Given data |
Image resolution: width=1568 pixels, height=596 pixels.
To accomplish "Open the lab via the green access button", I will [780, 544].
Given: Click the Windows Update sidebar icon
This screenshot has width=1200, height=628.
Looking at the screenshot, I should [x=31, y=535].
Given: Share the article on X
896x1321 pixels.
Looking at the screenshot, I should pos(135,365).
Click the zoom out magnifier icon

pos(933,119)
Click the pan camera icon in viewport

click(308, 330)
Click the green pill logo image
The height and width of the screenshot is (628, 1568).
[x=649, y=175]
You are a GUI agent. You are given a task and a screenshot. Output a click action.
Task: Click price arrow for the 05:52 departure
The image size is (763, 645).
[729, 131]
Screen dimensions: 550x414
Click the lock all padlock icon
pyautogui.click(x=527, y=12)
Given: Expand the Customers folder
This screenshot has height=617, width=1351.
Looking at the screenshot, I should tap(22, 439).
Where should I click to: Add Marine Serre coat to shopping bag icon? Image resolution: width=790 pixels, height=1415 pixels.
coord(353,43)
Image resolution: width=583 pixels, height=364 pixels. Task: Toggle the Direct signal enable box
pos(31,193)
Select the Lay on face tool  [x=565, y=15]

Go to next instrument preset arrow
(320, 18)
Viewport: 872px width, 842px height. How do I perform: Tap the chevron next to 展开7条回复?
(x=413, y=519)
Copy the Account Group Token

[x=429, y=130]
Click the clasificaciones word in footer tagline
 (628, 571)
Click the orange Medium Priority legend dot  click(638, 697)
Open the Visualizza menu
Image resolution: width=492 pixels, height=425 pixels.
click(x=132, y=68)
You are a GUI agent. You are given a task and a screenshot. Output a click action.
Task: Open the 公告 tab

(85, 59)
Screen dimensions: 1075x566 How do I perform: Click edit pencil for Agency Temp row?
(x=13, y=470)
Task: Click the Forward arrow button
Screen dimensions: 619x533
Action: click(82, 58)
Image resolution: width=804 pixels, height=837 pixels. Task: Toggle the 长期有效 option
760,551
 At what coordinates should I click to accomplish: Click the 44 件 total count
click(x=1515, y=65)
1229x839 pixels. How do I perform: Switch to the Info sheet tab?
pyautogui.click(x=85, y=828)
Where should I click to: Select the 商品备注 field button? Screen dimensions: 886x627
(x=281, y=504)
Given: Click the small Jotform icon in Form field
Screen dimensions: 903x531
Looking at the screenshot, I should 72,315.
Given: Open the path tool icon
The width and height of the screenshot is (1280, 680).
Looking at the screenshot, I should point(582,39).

Description of the task | The records above should be repeated word for word.

Written answer |
Image resolution: width=1568 pixels, height=596 pixels.
To accomplish "Open the lab via the green access button", I will [780, 544].
Given: Click the Windows Update sidebar icon
This screenshot has width=1200, height=628.
Looking at the screenshot, I should [x=31, y=535].
Given: Share the article on X
896x1321 pixels.
Looking at the screenshot, I should pos(135,365).
Click the zoom out magnifier icon

pos(933,119)
Click the pan camera icon in viewport

click(308, 330)
Click the green pill logo image
The height and width of the screenshot is (628, 1568).
[x=649, y=175]
You are a GUI agent. You are given a task and a screenshot. Output a click action.
Task: Click price arrow for the 05:52 departure
The image size is (763, 645).
[729, 131]
Screen dimensions: 550x414
Click the lock all padlock icon
pyautogui.click(x=527, y=12)
Given: Expand the Customers folder
This screenshot has height=617, width=1351.
Looking at the screenshot, I should tap(22, 439).
Where should I click to: Add Marine Serre coat to shopping bag icon? Image resolution: width=790 pixels, height=1415 pixels.
coord(353,43)
Image resolution: width=583 pixels, height=364 pixels. Task: Toggle the Direct signal enable box
pos(31,193)
Select the Lay on face tool  [x=565, y=15]

Go to next instrument preset arrow
(320, 18)
Viewport: 872px width, 842px height. How do I perform: Tap the chevron next to 展开7条回复?
(x=413, y=519)
Copy the Account Group Token

[x=429, y=130]
Click the clasificaciones word in footer tagline
 (628, 571)
Click the orange Medium Priority legend dot  click(638, 697)
Open the Visualizza menu
Image resolution: width=492 pixels, height=425 pixels.
click(x=132, y=68)
You are a GUI agent. You are given a task and a screenshot. Output a click action.
Task: Open the 公告 tab

(85, 59)
Screen dimensions: 1075x566 How do I perform: Click edit pencil for Agency Temp row?
(x=13, y=470)
Task: Click the Forward arrow button
Screen dimensions: 619x533
Action: click(82, 58)
Image resolution: width=804 pixels, height=837 pixels. Task: Toggle the 长期有效 option
760,551
 At what coordinates should I click to accomplish: Click the 44 件 total count
click(x=1515, y=65)
1229x839 pixels. How do I perform: Switch to the Info sheet tab?
pyautogui.click(x=85, y=828)
Where should I click to: Select the 商品备注 field button? Screen dimensions: 886x627
(x=281, y=504)
Given: Click the small Jotform icon in Form field
Screen dimensions: 903x531
Looking at the screenshot, I should 72,315.
Given: Open the path tool icon
The width and height of the screenshot is (1280, 680).
Looking at the screenshot, I should point(582,39).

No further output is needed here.